Am I suppose to be sitting here typing or should I rather be walking outside in the sun? Am I wasting time or am I worrying too much? And how do I stop thinking of all thee things? And should I even stop wondering about all these things?
Questions like these can make us crazy and restless. They play over an over in my head without ever leaving me to rest! People say that I should worry less and that I am silly to wonder about these things… They call me an over-thinker.
I have realised that not everyone experiences life in questions as I do. And for those who do not look at life that way, it all seems quit simple – you don’t need to know all those things. They seem to have mastered the art of living in the now.
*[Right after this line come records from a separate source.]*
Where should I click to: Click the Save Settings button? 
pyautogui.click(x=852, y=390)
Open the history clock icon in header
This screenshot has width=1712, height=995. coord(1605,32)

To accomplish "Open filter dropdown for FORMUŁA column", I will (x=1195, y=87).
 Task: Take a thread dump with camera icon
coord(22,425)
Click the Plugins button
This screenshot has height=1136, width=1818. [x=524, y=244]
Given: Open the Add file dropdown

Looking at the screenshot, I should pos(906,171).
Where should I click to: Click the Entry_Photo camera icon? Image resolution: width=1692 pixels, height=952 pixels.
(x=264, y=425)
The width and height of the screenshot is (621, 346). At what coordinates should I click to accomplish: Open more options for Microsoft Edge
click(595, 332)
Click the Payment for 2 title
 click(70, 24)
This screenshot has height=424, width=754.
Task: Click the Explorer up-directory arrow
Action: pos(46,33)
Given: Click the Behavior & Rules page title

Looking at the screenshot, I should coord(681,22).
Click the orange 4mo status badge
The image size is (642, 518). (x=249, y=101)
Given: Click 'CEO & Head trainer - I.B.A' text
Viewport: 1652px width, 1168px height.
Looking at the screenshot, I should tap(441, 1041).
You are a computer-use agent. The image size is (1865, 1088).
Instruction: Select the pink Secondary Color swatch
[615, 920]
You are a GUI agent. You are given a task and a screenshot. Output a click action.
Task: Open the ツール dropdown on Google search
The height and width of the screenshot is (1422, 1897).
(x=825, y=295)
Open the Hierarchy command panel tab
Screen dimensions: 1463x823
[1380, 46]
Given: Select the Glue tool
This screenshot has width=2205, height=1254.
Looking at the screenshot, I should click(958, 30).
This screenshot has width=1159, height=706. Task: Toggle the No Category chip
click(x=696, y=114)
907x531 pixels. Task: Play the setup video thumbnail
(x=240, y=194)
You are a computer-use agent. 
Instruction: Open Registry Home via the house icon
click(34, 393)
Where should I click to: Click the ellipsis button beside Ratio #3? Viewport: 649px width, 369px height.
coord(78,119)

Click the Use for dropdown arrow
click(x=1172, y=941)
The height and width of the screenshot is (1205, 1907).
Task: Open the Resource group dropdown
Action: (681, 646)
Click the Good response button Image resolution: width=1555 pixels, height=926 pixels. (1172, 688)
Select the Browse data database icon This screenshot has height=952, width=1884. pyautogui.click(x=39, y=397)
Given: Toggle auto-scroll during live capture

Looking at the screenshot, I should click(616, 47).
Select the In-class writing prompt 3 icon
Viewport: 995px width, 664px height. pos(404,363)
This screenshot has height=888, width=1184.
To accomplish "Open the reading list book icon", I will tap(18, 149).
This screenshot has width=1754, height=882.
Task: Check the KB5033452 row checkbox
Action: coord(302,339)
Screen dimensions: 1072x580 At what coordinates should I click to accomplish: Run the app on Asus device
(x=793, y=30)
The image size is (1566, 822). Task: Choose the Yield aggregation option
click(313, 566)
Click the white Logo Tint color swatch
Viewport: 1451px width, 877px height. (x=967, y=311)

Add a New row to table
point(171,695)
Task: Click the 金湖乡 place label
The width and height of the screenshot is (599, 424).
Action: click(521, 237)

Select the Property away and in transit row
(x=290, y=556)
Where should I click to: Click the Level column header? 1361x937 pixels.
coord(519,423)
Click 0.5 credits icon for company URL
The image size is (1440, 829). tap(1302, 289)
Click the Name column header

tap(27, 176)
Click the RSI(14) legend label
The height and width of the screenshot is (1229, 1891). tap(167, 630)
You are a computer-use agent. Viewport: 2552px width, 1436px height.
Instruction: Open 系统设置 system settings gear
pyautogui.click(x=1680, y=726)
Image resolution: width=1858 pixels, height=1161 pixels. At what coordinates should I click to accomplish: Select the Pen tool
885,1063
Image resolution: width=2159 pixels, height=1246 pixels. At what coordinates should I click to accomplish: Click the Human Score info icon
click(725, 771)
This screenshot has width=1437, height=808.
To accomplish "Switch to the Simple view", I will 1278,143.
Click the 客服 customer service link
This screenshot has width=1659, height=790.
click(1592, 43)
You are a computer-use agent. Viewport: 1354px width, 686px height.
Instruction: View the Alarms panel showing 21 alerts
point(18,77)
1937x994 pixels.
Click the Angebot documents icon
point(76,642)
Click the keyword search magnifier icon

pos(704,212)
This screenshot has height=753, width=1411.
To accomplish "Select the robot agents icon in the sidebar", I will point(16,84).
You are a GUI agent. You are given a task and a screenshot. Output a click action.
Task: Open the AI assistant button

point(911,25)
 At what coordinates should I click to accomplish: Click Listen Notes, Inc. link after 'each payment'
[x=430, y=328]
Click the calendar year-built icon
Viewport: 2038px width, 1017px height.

See, that is something I have heard so much about – living in the now – but I am finding it almost impossible to do it! The moment I try to tell myself to focus on the moment, I know I won’t succeed for too long. For example: we are on the family farm at the moment, and as we are driving through the most beautiful orchards covered in soft orange sunsets and cattle grazing peacefully in the golden mist of the setting sun through the trees (see photo), I can’t help but think of all my questions! They just pop up and I can’t seem to control them. I don’t need to repeat any of these questions – I have listed just a few above!
How do we ever know that we are busy doing the right thing? How do we ever find the ultimate key, the ultimate answer, the ultimate guidebook to life and the ultimate seven steps to the best you? Is life even supposed to be this tricky? Am I making any sense at all?
I don’t know… what do you think? How do we best manage ourselves and our lives?